Para bancar a remuneração dos colaboradores e os custos da estrutura da redação, o OhMyNews conta com uma fonte de recursos bem tradicional: publicidade. “O jornal é bancado por investidores e alguns anunciantes”, diz Min. “Atualmente o negócio é totalmente sustentável. As maiores empresas da Coréia do Sul anunciam conosco, pois enxergam o poder do nosso meio.”

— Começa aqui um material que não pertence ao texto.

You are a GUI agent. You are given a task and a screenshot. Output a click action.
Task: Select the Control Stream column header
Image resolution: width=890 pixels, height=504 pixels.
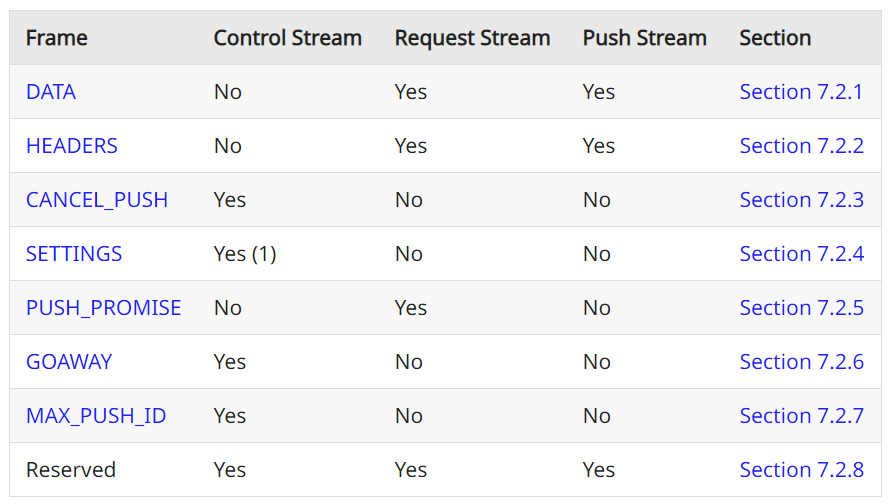tap(288, 39)
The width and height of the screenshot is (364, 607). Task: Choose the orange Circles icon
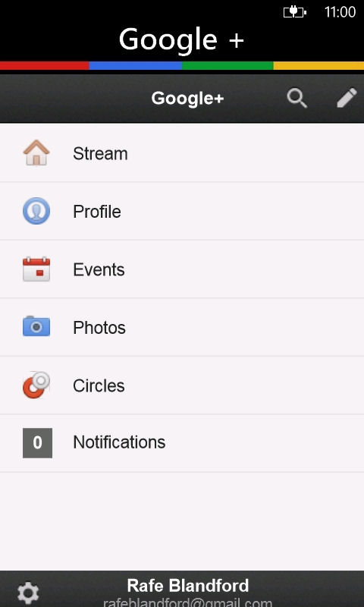pos(36,385)
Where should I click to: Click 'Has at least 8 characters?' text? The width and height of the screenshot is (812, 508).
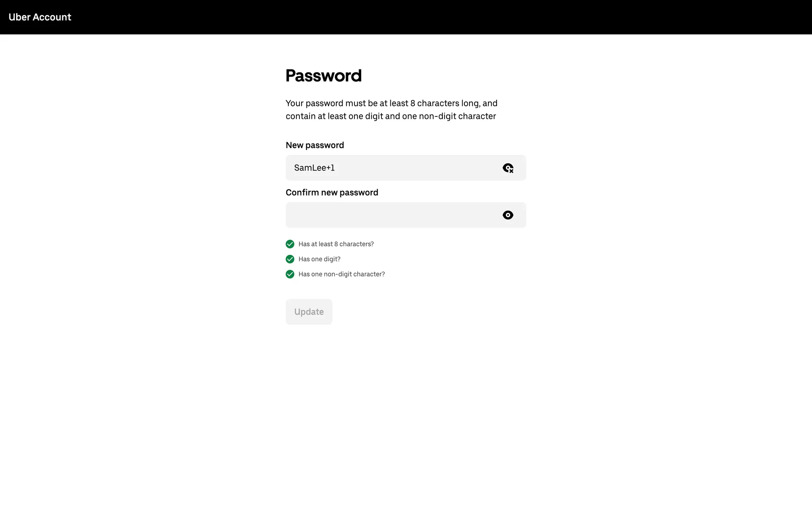tap(336, 244)
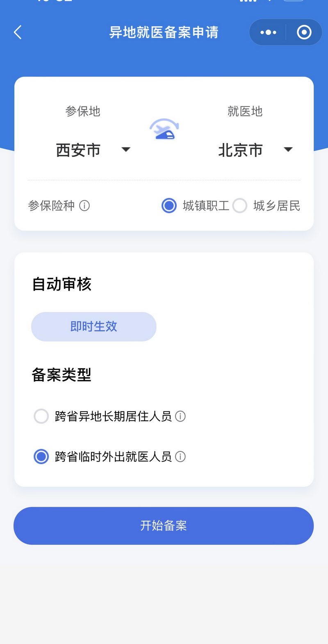Open the 参保地 city selector 西安市
Viewport: 328px width, 644px height.
[x=78, y=150]
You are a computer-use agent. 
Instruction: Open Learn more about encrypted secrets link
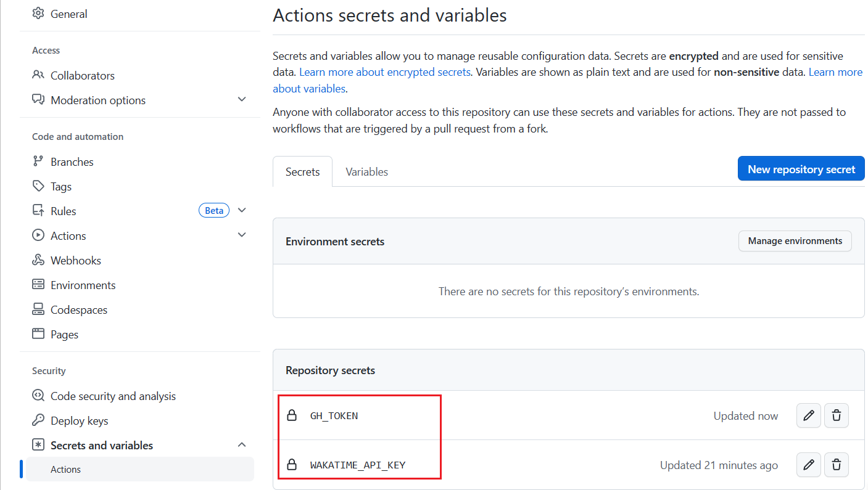[385, 72]
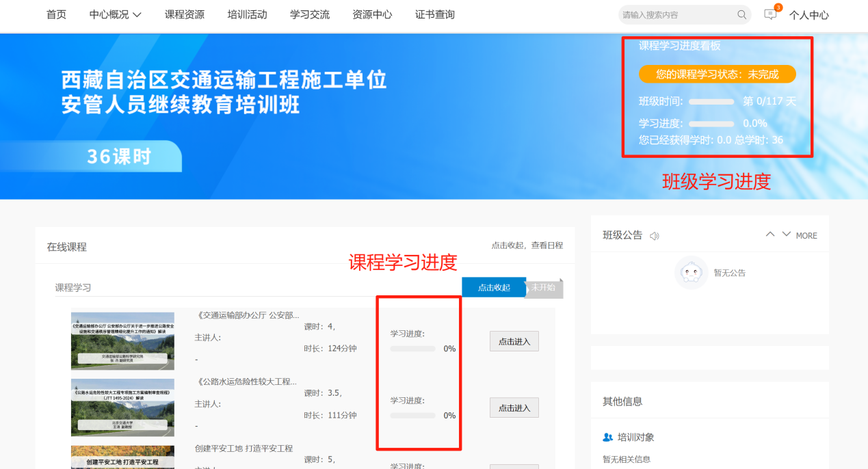Image resolution: width=868 pixels, height=469 pixels.
Task: Click the up arrow in 班级公告
Action: pyautogui.click(x=770, y=235)
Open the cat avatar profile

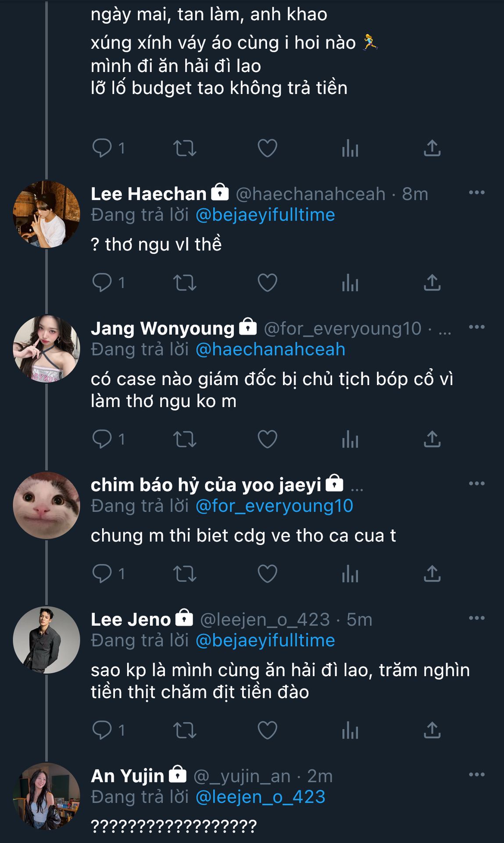pyautogui.click(x=46, y=505)
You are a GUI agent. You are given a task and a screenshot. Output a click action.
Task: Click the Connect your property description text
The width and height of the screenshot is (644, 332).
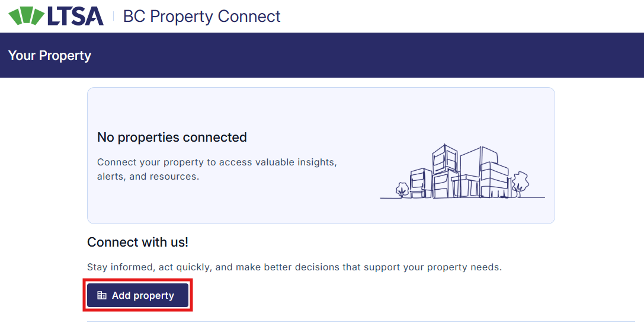tap(217, 162)
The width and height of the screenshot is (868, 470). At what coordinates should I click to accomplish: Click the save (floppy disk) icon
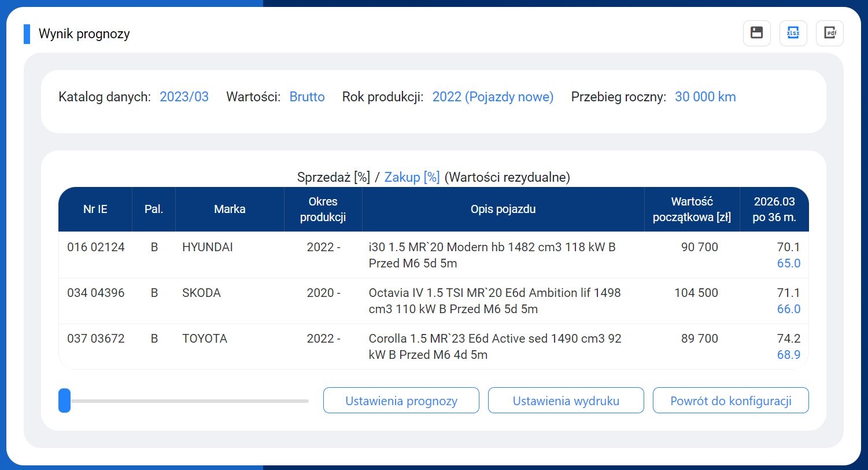756,33
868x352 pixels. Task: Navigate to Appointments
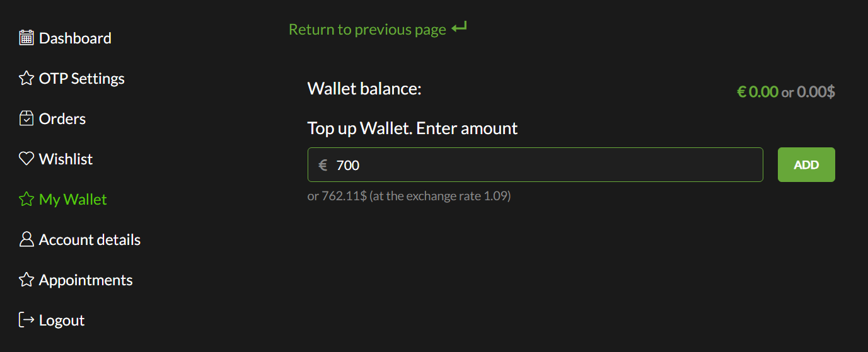(86, 280)
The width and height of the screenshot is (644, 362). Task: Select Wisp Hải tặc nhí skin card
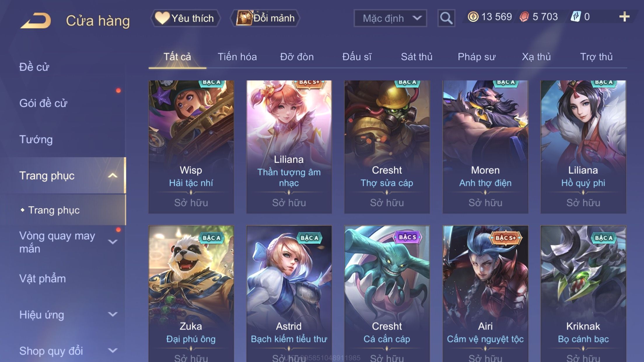coord(191,147)

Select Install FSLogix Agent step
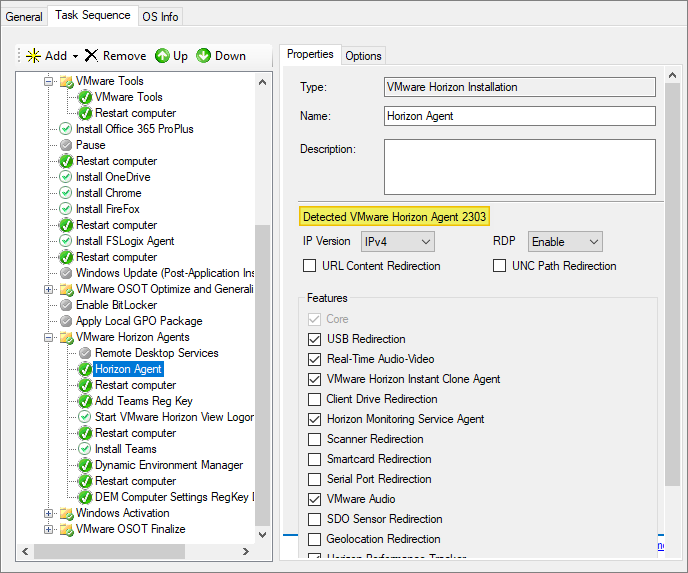(x=125, y=241)
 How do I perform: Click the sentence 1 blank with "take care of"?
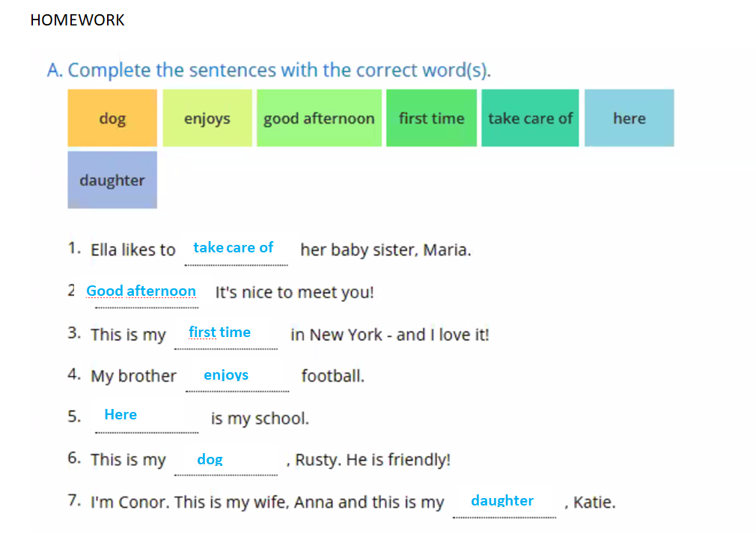coord(234,248)
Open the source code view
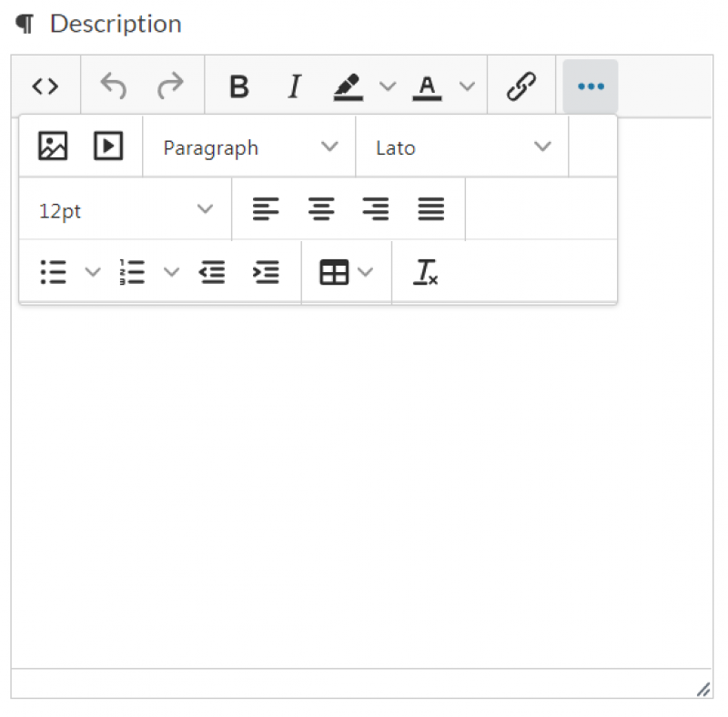The image size is (728, 717). click(x=46, y=86)

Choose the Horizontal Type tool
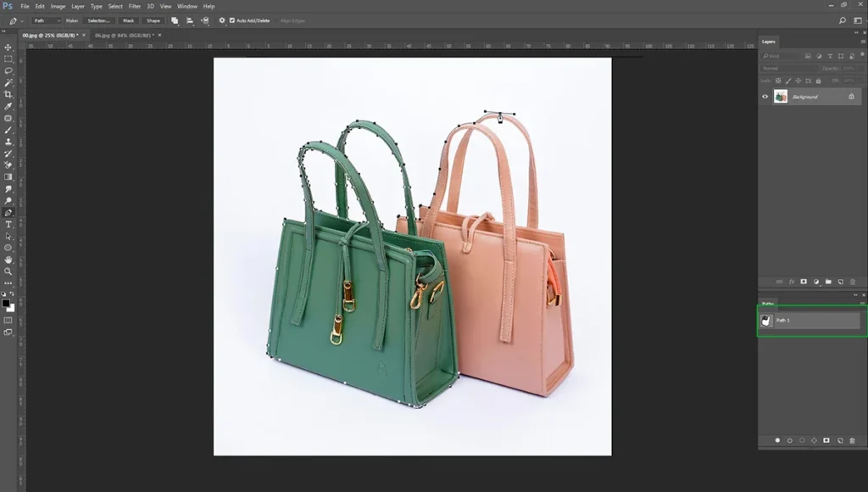pyautogui.click(x=8, y=225)
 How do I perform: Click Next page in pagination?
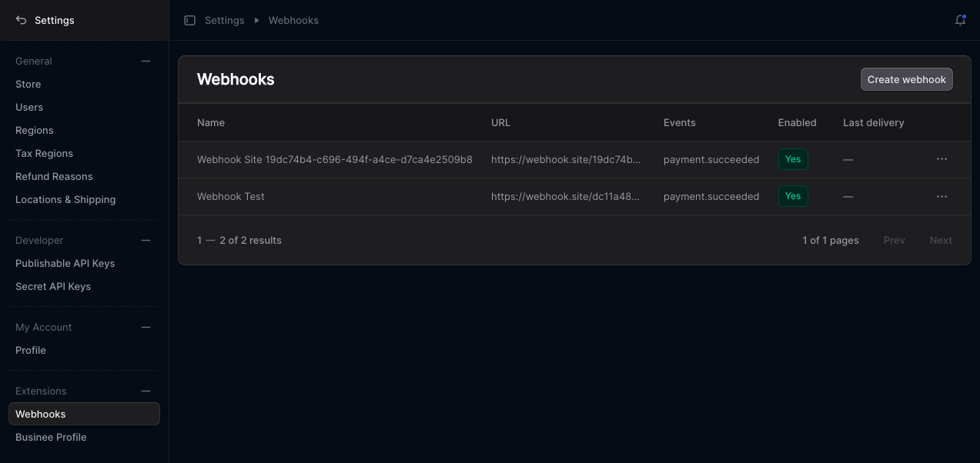[941, 240]
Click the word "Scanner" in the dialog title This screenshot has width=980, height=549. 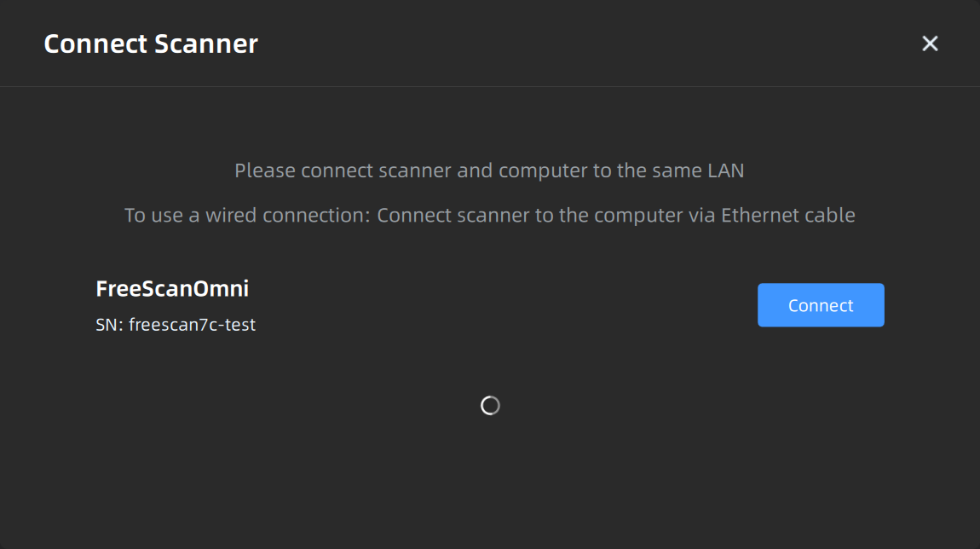point(205,43)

O sucesso comercial e de público do OhMyNews rendeu frutos. Além do site, há uma versão impressa, distribuída semanalmente na Coréia, com tiragem de 150 mil exemplares. Também há versões do site em inglês e japonês – embora esse último não tenha feito sucesso – e planos de lançar um endereço só para a Europa. Foi montada ainda uma escola de jornalismo colaborativo, que ensina técnicas de mídia cidadã.

O êxito chamou a atenção de veículos de outros países. Sites como MyNews (www.mynews.in), da Índia, e Orato (www.orato.com), dos EUA, inspiraram-se no site coreano. Mesmo em veículos tradicionais espalham-se ferramentas de contribuição.

O Estadão tem o FotoRepórter, por meio do qual qualquer internauta pode enviar fotos com interesse jornalístico para a redação, com chance de ser publicada e remunerada.

Jornais como The Guardian, El País e O Globo aceitam contribuições em texto, assim como portais como os da CNN, BBC, Terra e IG, entre outros.

E pensar que tudo começou na Coréia do Sul.